Le Canton manque surtout d’esprit d’entreprise pour se lancer dans des grands projets. Sans un programme-cadre subventionné par la Confédération, rien n’avance, que ce soit pour le réseau de transports, les projets d’agglomération, les pôles d’excellence médicaux ou scientifiques. On n’a jamais imaginé, en terres vaudoises, copier Zurich, qui a financé seule une part des infrastructures ferroviaires jugées nécessaires, même si elles n’étaient pas dans les priorités de la Confédération ou des CFF.

Notre Etat peu entreprenant n’aide pas les communes à l’être, forcées qu’elles sont d’agir pour absorber l’expansion démographique. En matière d’aménagement du territoire, La Nation avait prédit une paralysie administrative découlant de la mise en application de la nouvelle LAT. Le résultat est cinq années passées à établir les nouveaux plans d’affectation communaux et à les faire laborieusement valider par les services cantonaux. En matière d’infrastructure scolaire, les normes cantonales forcent les collectivités locales à délaisser des bâtiments scolaires inadaptables. Or, toutes n’ont pas les moyens de financer de nouveaux complexes scolaires, les transports et l’accueil parascolaire qui vont avec.

Il faut enfin regretter une certaine faiblesse des entreprises vaudoises. Le Canton manque de partenaires privés d’importance pour conduire de grands chantiers de bout en bout. Les projets hospitaliers, ferroviaires ou routiers du Chablais ont par exemple été attribués à des groupes bernois ou zurichois. On compte dans le Canton une seule entreprise au nom balkanique pour faire pièce à ces grands noms; les autres entrepreneurs vaudois doivent se regrouper en consortium pour participer aux soumissions des grands chantiers. Et les règles d’attribution des marchés publics obligent souvent l’Etat à choisir des entreprises hors sol. La transformation de la gare de Lausanne est une heureuse exception.

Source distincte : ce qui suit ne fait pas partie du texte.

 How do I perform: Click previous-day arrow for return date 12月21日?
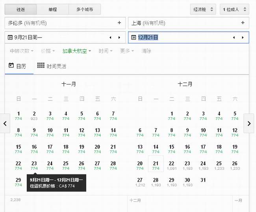point(234,38)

L’Etat vaudois rêve d’un avenir grandiose mais pourrait, pour concrétiser ses ambitions, investir le double d’aujourd’hui dans ses infrastructures. Sa politique minimaliste d’investissement, dont les centres urbains sont les principaux bénéficiaires, combinée à une politique sociale très généreuse, nous promet un canton à deux visages: d’une part des centres habités par des employés tertiaires roulant tout électrique, d’autre part des campagnes et des zones d’altitude, aux bas loyers attirant une population d’assistés médicaux-sociaux. Entre deux, il restera place à des zones artisanales et commerciales.

Notre Canton est riche. Il peut et doit viser un meilleur équilibre. Il peut soutenir ou reprendre à sa charge les projets des communes et de leurs associations, être le parangon de la transition énergétique pour son parc immobilier, prendre les devants pour résoudre les problèmes de mobilité et appliquer une certaine préférence cantonale dans l’adjudication des grands chantiers.

Notes:

1  La Nation N° 2179 du 16 juillet 2021.